Altitude / Spacing Derating and Enclosure Strategies
Clearance is governed by air withstand. Reduced air density at altitude can shrink arcing margin, making deployment conditions a first-order input to spacing, enclosure, and layout decisions.
- What changes: lower air density reduces withstand, increasing arcing likelihood for the same air gap.
- What does not change: creepage along surfaces is driven primarily by contamination and material behavior (handled in the previous section).
- Typical surprise: designs pass in lab conditions but become marginal at deployment altitude or in low-pressure enclosures.
- Practical rule: if deployment altitude is unknown, spacing decisions should assume conservative conditions early.
- Partition / inner chamber: effective when it physically separates the hazardous region and prevents line-of-sight air paths across the boundary.
- Insulating shields: helpful when they lengthen air paths and reduce field concentration; ineffective if edge gaps preserve the shortest path.
- Potting / encapsulation: can change the effective dielectric environment, but only if voids are controlled and the process is inspectable.
- Failure seeds: vents, seams, and mounting features can create unrecognized shortest air paths that dominate clearance margin.
- Route around the boundary: avoid “straight across” air gaps; create intentional detours for the shortest path.
- Remove sharp features: keep vias, pads, and pin tips away from the boundary; sharp geometry concentrates field.
- Control edges and corners: PCB edges and slot rims often set the controlling air distance.
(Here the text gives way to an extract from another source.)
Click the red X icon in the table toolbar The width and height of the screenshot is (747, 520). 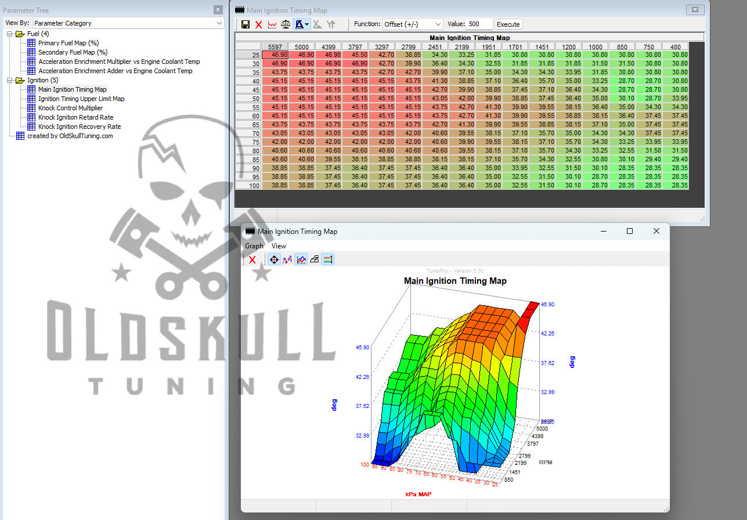(259, 24)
- Define keepouts: declare a barrier keepout region and enforce it consistently across copper, mask, and silkscreen.
- Mechanical alignment: include assembly tolerances; warpage and offsets can reduce real clearance.
- Identify the controlling clearance path: document the shortest air route and the sharpest field features near it.
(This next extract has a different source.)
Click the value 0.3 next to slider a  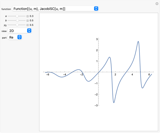coord(32,16)
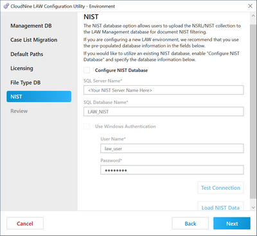Focus the Password field
The height and width of the screenshot is (236, 257).
(x=172, y=170)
- Bind deployment assumptions: record the altitude/pressure range and enclosure configuration used for the design decision.
- Validate with representative builds: include mechanical tolerances and the real enclosure/barrier parts in the test article.
- Record traceability: enclosure version, barrier parts, potting batch (if used), and assembly offsets.
Intrinsic Safety (Ex i) Basics: Energy Limitation Meets Isolation
Intrinsic safety is not “stronger isolation.” It is a system method that limits available energy and documents a clear boundary so the hazardous-side circuit remains non-incendive in normal and fault conditions.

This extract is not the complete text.